Teddy Melis © Lisa Lesourd

Teddy Melis, un épicurien au cœur du théâtre

À l'occasion de la reprise du "Voyage de Molière" de Daguerre au Chien qui fume, pour le Festival Off Avignon,, rencontre avec Teddy Melis.

Teddy Melis © Lisa Lesourd

En 2020, il était nominé pour le Molière de la révélation masculine suite à sa prestation en Sganarelle dans le Dom Juan de Jean-Philippe Daguerre. En 2023, rebelote, cette fois pour un second rôle, celui de Gros René dans Le voyage de Molière du même metteur en scène. À l’occasion de la reprise de ce succès au Chien qui fume, dans le Off, l’enthousiaste Teddy Melis répond à notre questionnaire.

©Lisa Lesourd

Quel est votre premier souvenir d’art vivant ?
Je ne sais si c’est mon premier souvenir d’art vivant, mais mon souvenir le plus vivace est Le capitaine fracasse, mis en scène par Marcel Maréchal au théâtre de la Criée, dans mon Marseille natal. C’était une mise en scène pleine de mouvements tenus par des artistes virevoltants avec, au fond de scène, un cyclo, une grande toile qui changeait de couleur suivant l’évolution du jour et de la nuit… Je me disais, mais on peut faire cela au théâtre ? Je ne connaissais alors qu’Au théâtre ce soir. Ce qui était extraordinaire, c’est que la pièce racontait le périple d’une troupe de théâtre sur les routes de France.
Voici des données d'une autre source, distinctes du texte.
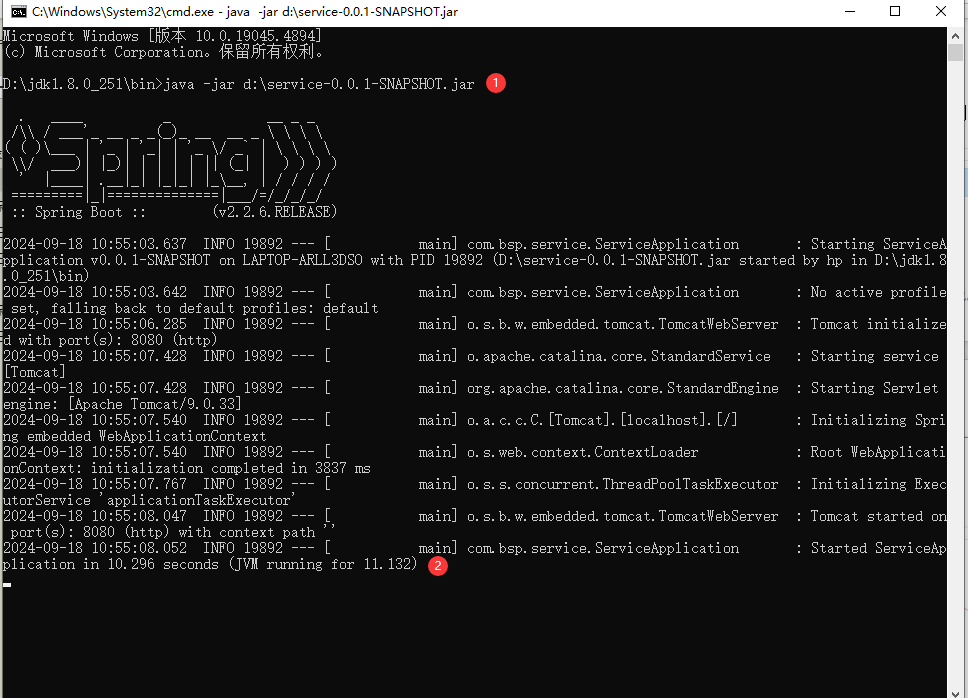The width and height of the screenshot is (968, 698).
Task: Close the cmd.exe window
Action: 943,12
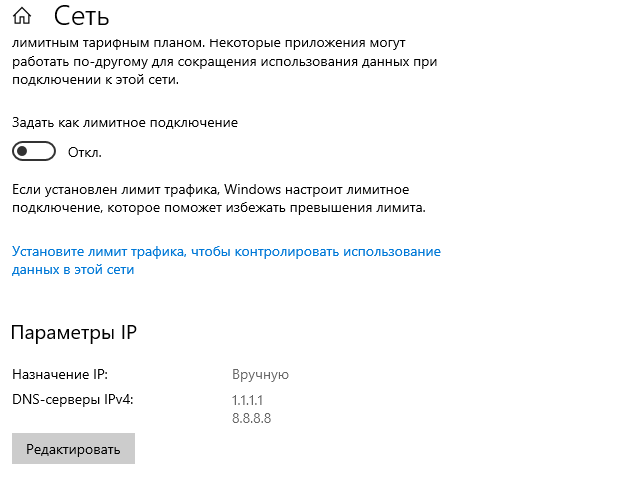Select the 8.8.8.8 DNS address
Quel a été le déclencheur qui vous a donné envie d’embrasser une carrière dans le secteur de l’art vivant ?
C’est vraiment Chaplin qui m’a donné l’envie de me mettre en spectacle… Dès mes cinq ans, je n’ai eu de cesse que de reproduire sa gestuelle et ses scènes burlesques. J’aimais, à partir de musiques classiques, improviser des situations chaplinesques devant ma grand-mère et ma cousine.

Le voyage de Molière de Jean-Philippe Daguerre © Stéphane Audran
Le voyage de Molière © Stéphane Audran

Qu’est ce qui a fait que vous avez choisi d’être comédien ?
Très sincèrement, je ne crois pas avoir eu d’autre choix que celui-ci. J’ai ressenti cette nécessité dès mon plus jeune âge. C’était inscrit dans ma chair que je ne pouvais faire autre chose. Le seul souci, c’est qu’à cette époque, je ne savais pas que c’était un métier. Cela me rendait extrêmement mélancolique…

Le premier spectacle auquel vous avez participé et quel souvenir en retenez-vous ?
Mon premier spectacle était Poil de carotte de Jules Renard, nous avions eu la chance d’avoir des intervenants en classe de cinquième qui nous avaient fait vivre cette aventure. C’est la première fois que j’ai senti le regard de ma professeure de français changer à mon égard… Moi qui n’étais pas fait pour l’école, je n’étais à ses yeux que le squatteur du fond de la classe ! Après la représentation elle est venue vers moi et m’a dit qu’elle m’avait découvert ce jour-là… J’en étais tout hébété et ému.

Votre plus grand coup de cœur scénique ?

Mon plus grand coup de cœur a été la création d’Incendies de Wajdi Mouawad… Je me suis pris une claque qui m’a laissé scotché à mon siège, même pendant l’entracte. Je me suis dit, tiens, c’est peut-être cela qu’a ressenti le public de toute première création de Hamlet il y a quatre cent ans au théâtre du Globe.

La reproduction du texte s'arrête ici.